## Exercise objective
Only one stretch of lines is wanted: the line with "How do I perform: Click" through the final line of the material. Restate it word for word, minus pictures.
+---+
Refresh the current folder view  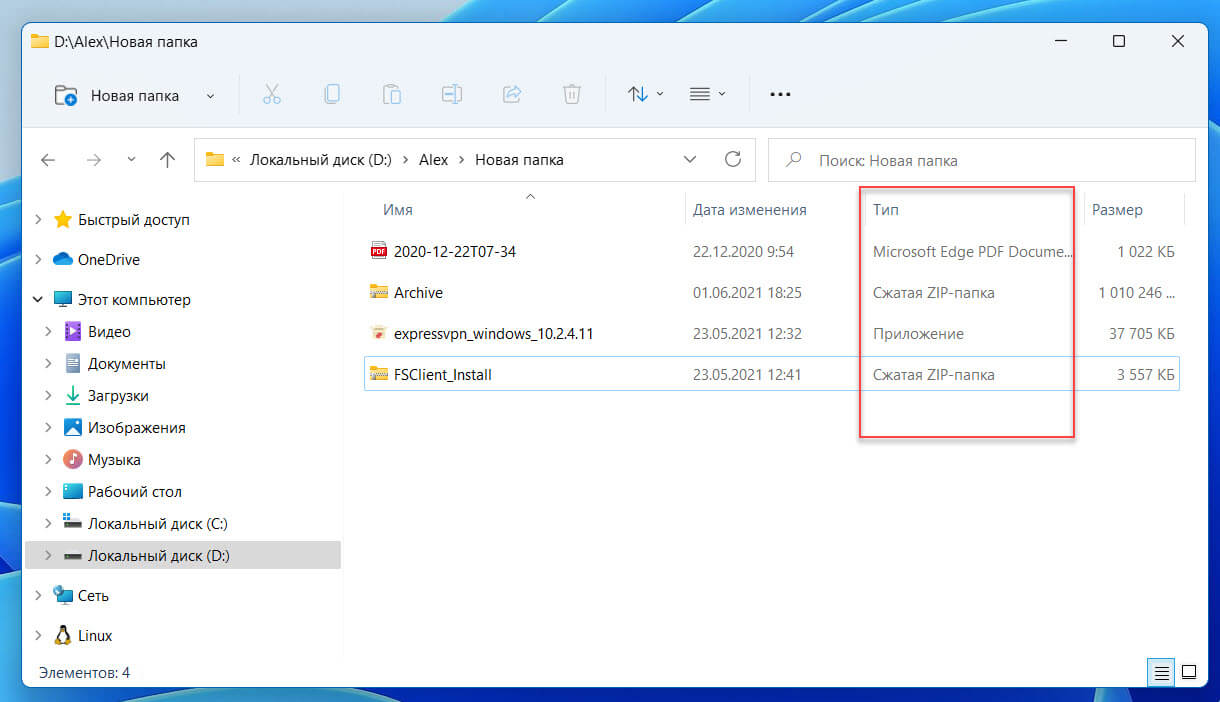click(733, 159)
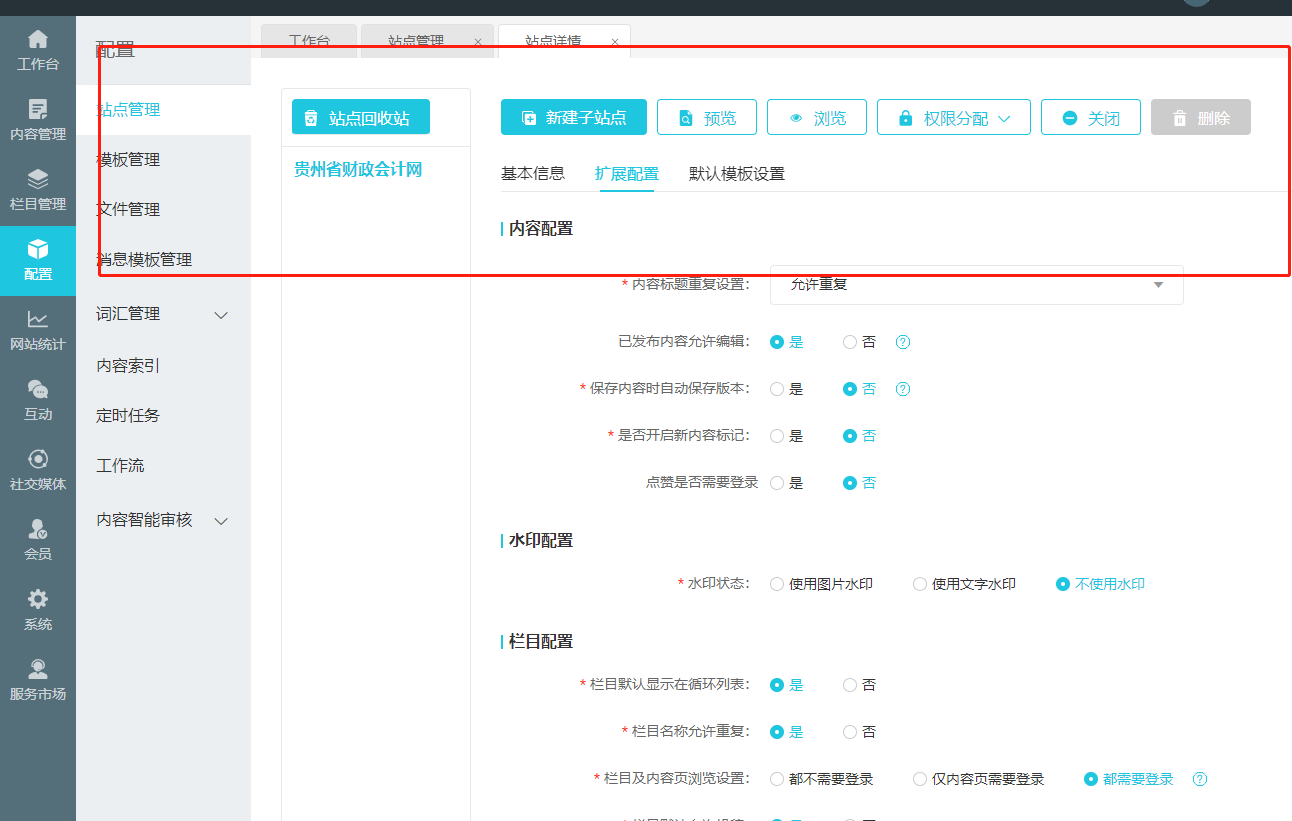Click 站点回收站 button

click(x=360, y=118)
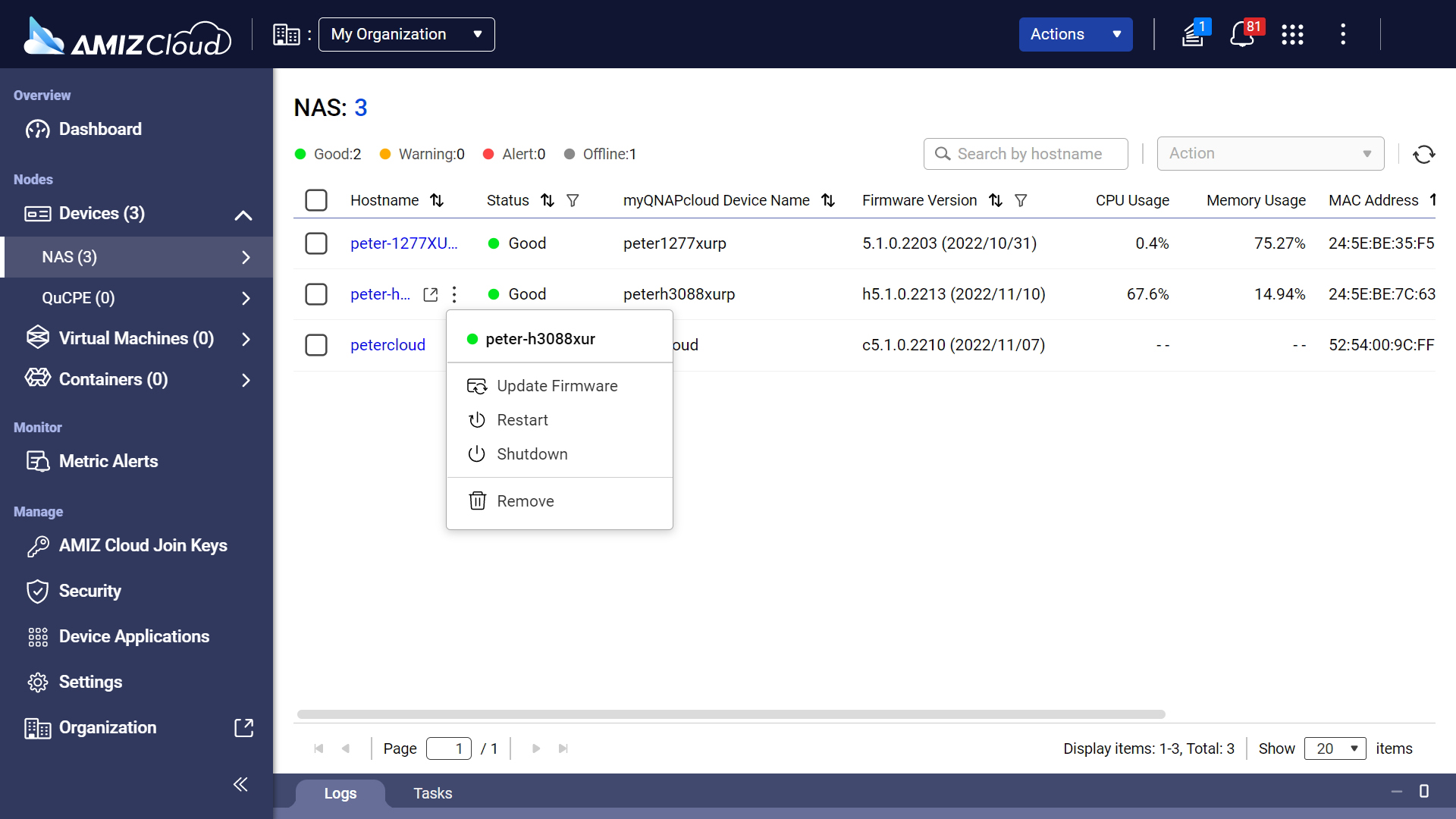
Task: Check the select-all checkbox in header
Action: [x=316, y=200]
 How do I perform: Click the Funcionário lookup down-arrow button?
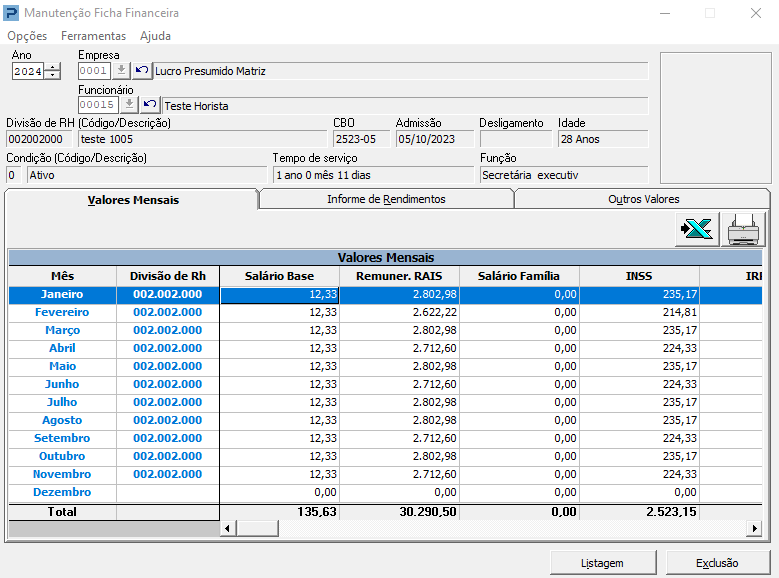click(129, 105)
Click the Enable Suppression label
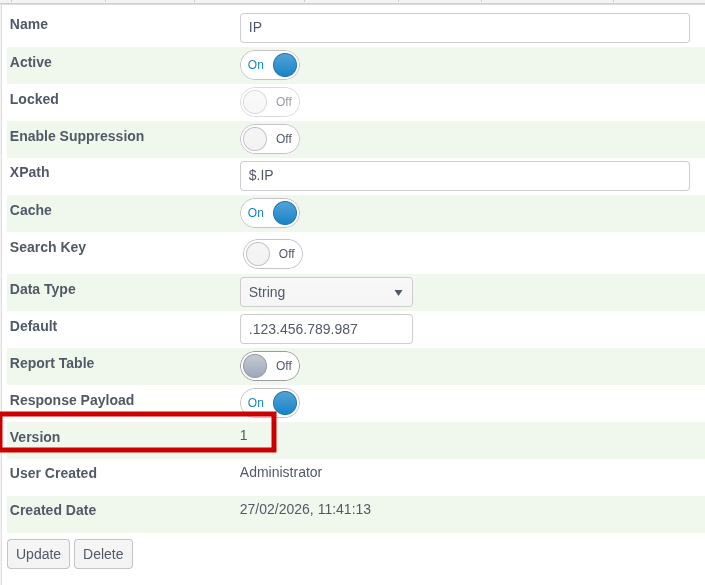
+---+
## Response
 How do I perform: Click the Funcionário lookup down-arrow button?
click(129, 105)
Click the Enable Suppression label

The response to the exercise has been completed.